Esta foto podia ter sido tirada em qualquer lado, mas a verdade é que, tal como as anteriores, diz respeito à cidade da rainha e dos muffins.

O Buckingham Palace, ao fundo da avenida Pall Mall.
Mais uma de Trafalgar Square (a foto parece estar tremida mas acho que é mesmo assim)
Trafagar Square/ National Galery

sexta-feira, outubro 06, 2006

Debaixo da Millennium Bridge, com a Modern Tate à minha espera na outra margem do rio Tamisa.

quinta-feira, outubro 05, 2006


St Paul's Cathedral e a City (panorama a partir da Tate Modern)
*
Pensamento que acompanhou o "clic", ao tirar esta foto: a quantidade de gente (estudantes de várias idades, artistas, cidadãos anónimos) que vi, com cavaletes ou sentados pelos chãos dos corredores das Tates (Modern e Britain), da National Gallery e não só, em frente aos quadros, desenhando, imitando os pintores que mais admiram ou simplemente conversando sobre as obras, transformando os museus em sítios verdadeiramente aprazíveis, sítios onde até o espaço pode ser inspirador (como o senhor da foto acima, desenhando a paisagem à sua frente), sítios onde as crianças (juizes implacáveis destas coisas) gostam de estar e se divertem. De facto, a maior prova desta aprazibilidade é mesmo a quantidade de crianças que vi, aos magotes, puxando lápis dos bolsos dos seus uniformes aos quadradinhos, todas com imenso jeito, o que só pode ser consequência de muitas horas a treinar o risco, com gosto. Lembro-me em particular dum grupo de crianças, com 10/12 anos no máximo, alinhadas em frente ao quadro Water do pintor flamengo Joachim Beuckelaer, copiando peixes pacientemente para os seus cadernos, tão bonitos os desenhos daquelas crianças, tão perfeitos os seus peixes (e tinham muitos para copiar já que nesse quadro foram identificadas 12 espécies diferentes). Lembro-me que desviei os olhos da parede para os fixar nos blocos coloridos das meninas, um pouco invejosa daqueles lápis de cor de tantas tonalidades (aos quais não tive acesso na minha infãncia pois só tinha seis e poupadinhos), daquela intimidade com quadros de grandes pintores, quando a maior inspiração para as pinturas da minha infância eram as Histórias do Avozinho (tinham umas gravuras muito perfeitinhas) e os desenhos de passarinhos e flores da minha mãe, em sobras de papel pardo.

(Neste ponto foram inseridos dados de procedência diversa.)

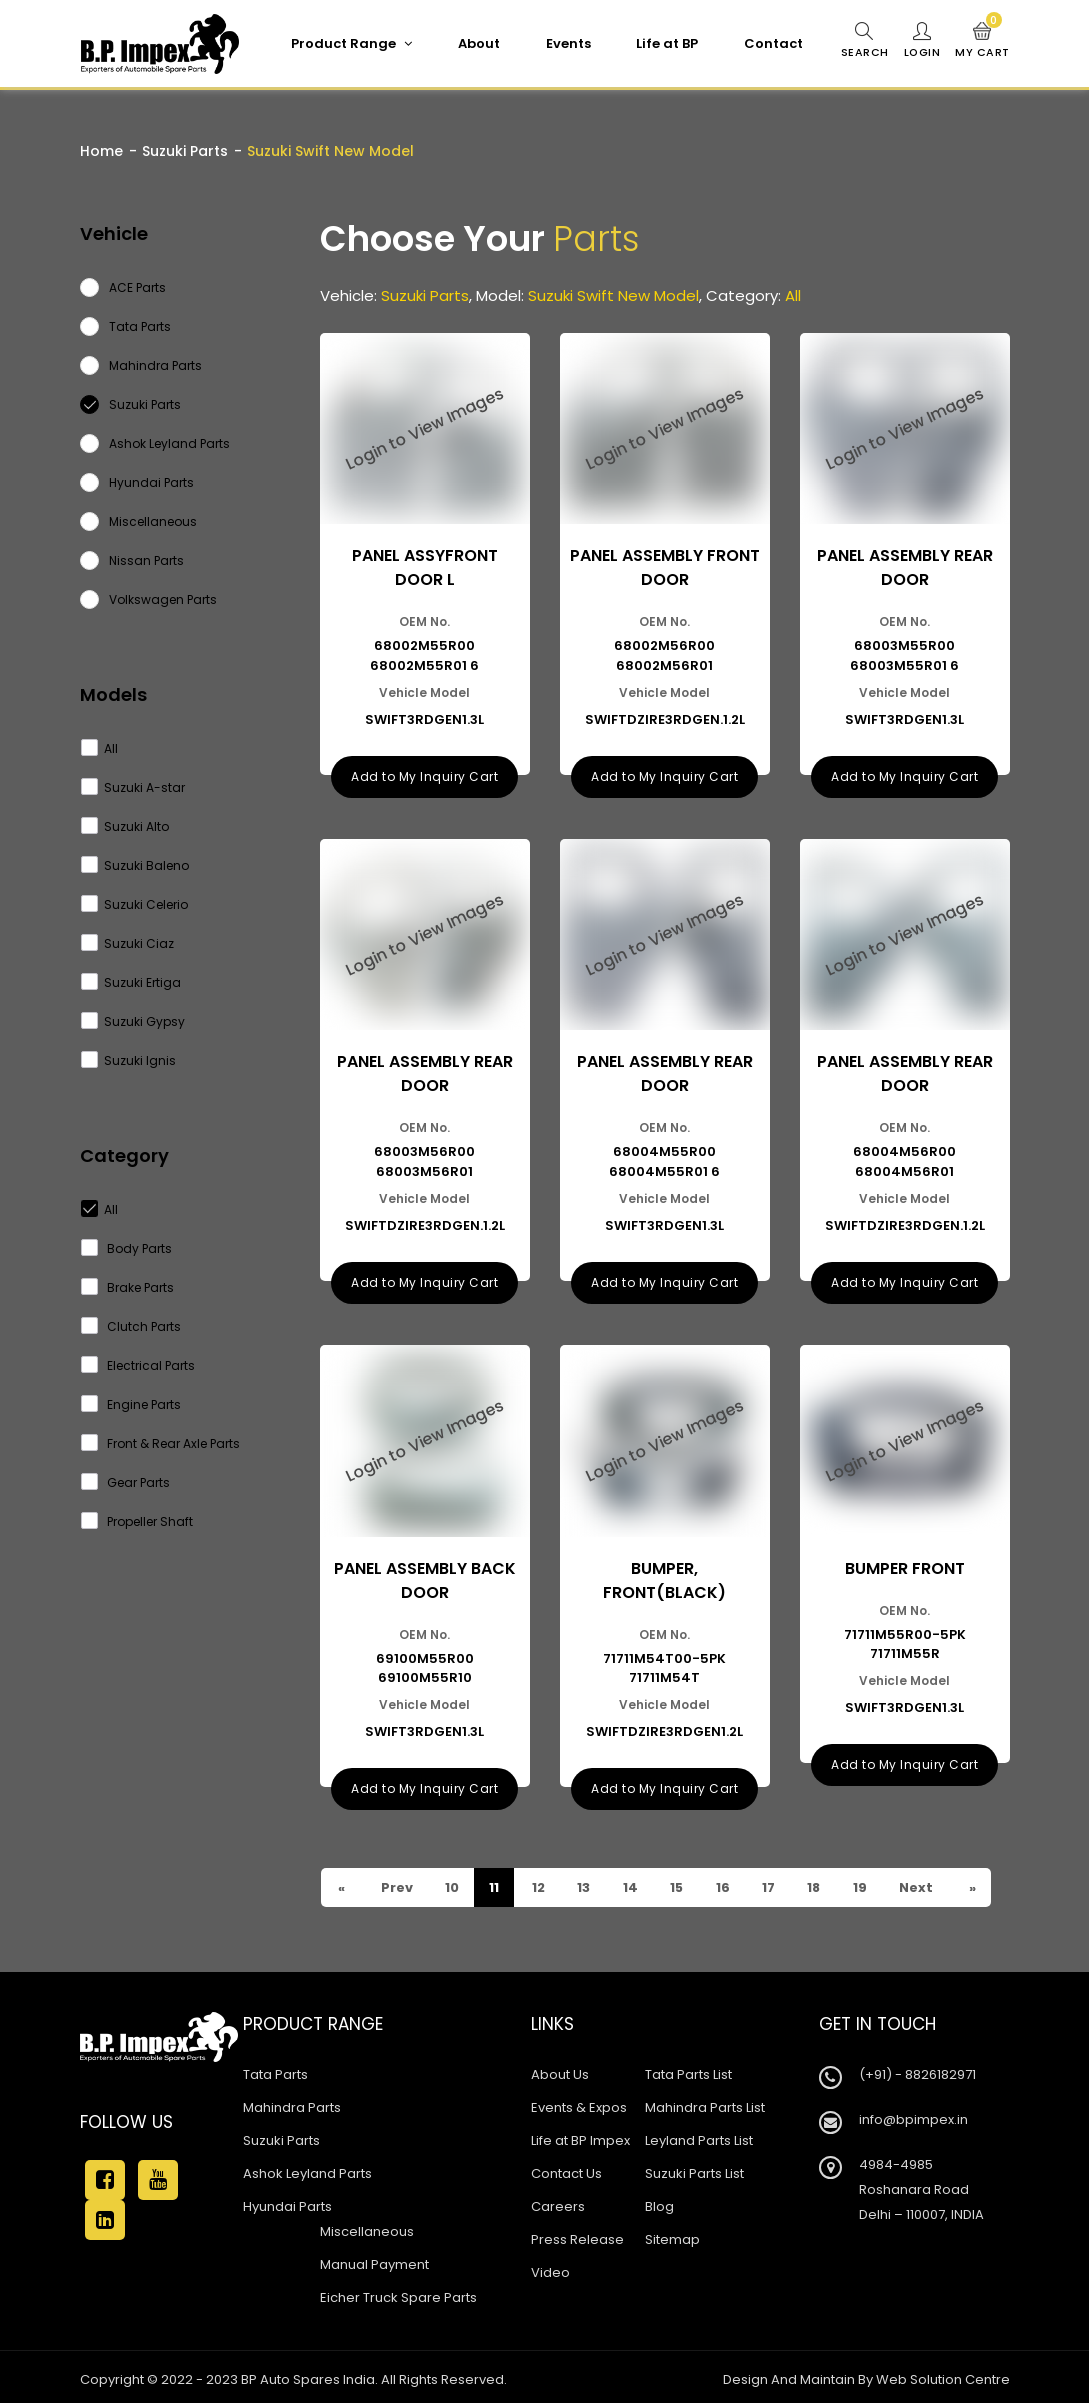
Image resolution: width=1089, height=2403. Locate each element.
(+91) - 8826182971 (917, 2069)
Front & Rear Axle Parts (161, 1443)
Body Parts (127, 1248)
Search (864, 41)
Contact (772, 43)
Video (550, 2267)
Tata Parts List (688, 2069)
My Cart (982, 41)
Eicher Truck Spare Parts (398, 2292)
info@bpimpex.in (913, 2114)
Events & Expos (579, 2102)
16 (726, 1882)
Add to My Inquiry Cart (424, 774)
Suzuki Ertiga (131, 982)
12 (539, 1882)
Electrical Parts (138, 1365)
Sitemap (672, 2234)
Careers (558, 2201)
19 (865, 1882)
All (100, 748)
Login (922, 41)
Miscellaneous (367, 2226)
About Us (560, 2069)
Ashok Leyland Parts (307, 2168)
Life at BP (666, 43)
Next (922, 1882)
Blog (659, 2201)
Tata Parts (275, 2069)
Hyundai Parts (287, 2201)
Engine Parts (131, 1404)
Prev (396, 1882)
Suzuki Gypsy (133, 1021)
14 (632, 1882)
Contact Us (566, 2168)
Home (101, 151)
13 (585, 1882)
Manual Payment (374, 2259)
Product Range (350, 43)
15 (679, 1882)
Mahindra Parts (292, 2102)
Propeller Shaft (137, 1521)
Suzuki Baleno (135, 865)
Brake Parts (128, 1287)
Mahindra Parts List (705, 2102)
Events (567, 43)
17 (773, 1882)
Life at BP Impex (580, 2135)
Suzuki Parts (185, 151)
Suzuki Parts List (694, 2168)
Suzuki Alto (125, 826)
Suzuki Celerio (135, 904)
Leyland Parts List (699, 2135)
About (478, 43)
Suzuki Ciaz (128, 943)
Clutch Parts (131, 1326)
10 (452, 1882)
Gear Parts (126, 1482)
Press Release (577, 2234)
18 (819, 1882)
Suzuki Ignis (129, 1060)
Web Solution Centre (943, 2374)
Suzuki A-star (133, 787)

A questão é: porque é que nos nossos Museus (em particular, no Museu de Arte Antiga) isto não acontece? Foi a consciência deste fosso palpável que soou dentro de mim como uma campainha, em uníssono com o clic ao premir o botão da máquina fotográfica.

Postal de Londres

Os neons ao entardecer em Piccadilly Circus.
A cúpula da St Paul Cathedral (obra prima de arquitectura de Sir Chistopher Wren) vista através da ponte pedonal Millennium Bridge.

Imagens do ceu entre Lisboa e Londres, esta tarde



Embora com algum atraso, o aviao sempre descolou. Ja estou em Londres e so nao escrevo mais pois ja me estou a passar com a falta de acentos (teclados made in UK).

terça-feira, outubro 03, 2006

Gostos Simples

Restaurante La Trattoria (Rua da Artlharia 1- Lisboa)

Eis como se pode fazer feliz uma rapariga como eu: um dia ao entardecer, junta-se uns amigos que nos vêm bater à porta, poucos mas bons como se costuma dizer, pensa-se que se calhar até não era má ideia a malta ir comer a qualquer lado, alguém sugere o La Trattoria e partimos. Chegados lá, que giro, que restaurante tão "Nova Iorque", já reparaste que os vemos a cozinhar-gosto sempre de ver a cozinha nos restauantes, o meu calzoni está óptimo, o vinho é excelente, aquela pizza está cá com um bom aspecto (deve ser do forno a lenha), o teu rizotto também não está nada mal e o vinho que bem que me está a saber, umas piadas parvas entre garfadas, umas gargalhadas, ai as sobremesas, uns desabafos, a conta até nem custou muito a pagar e no fundo dos nossos pratos vazios fica a promessa de voltar (talvez com mesa junto à janela).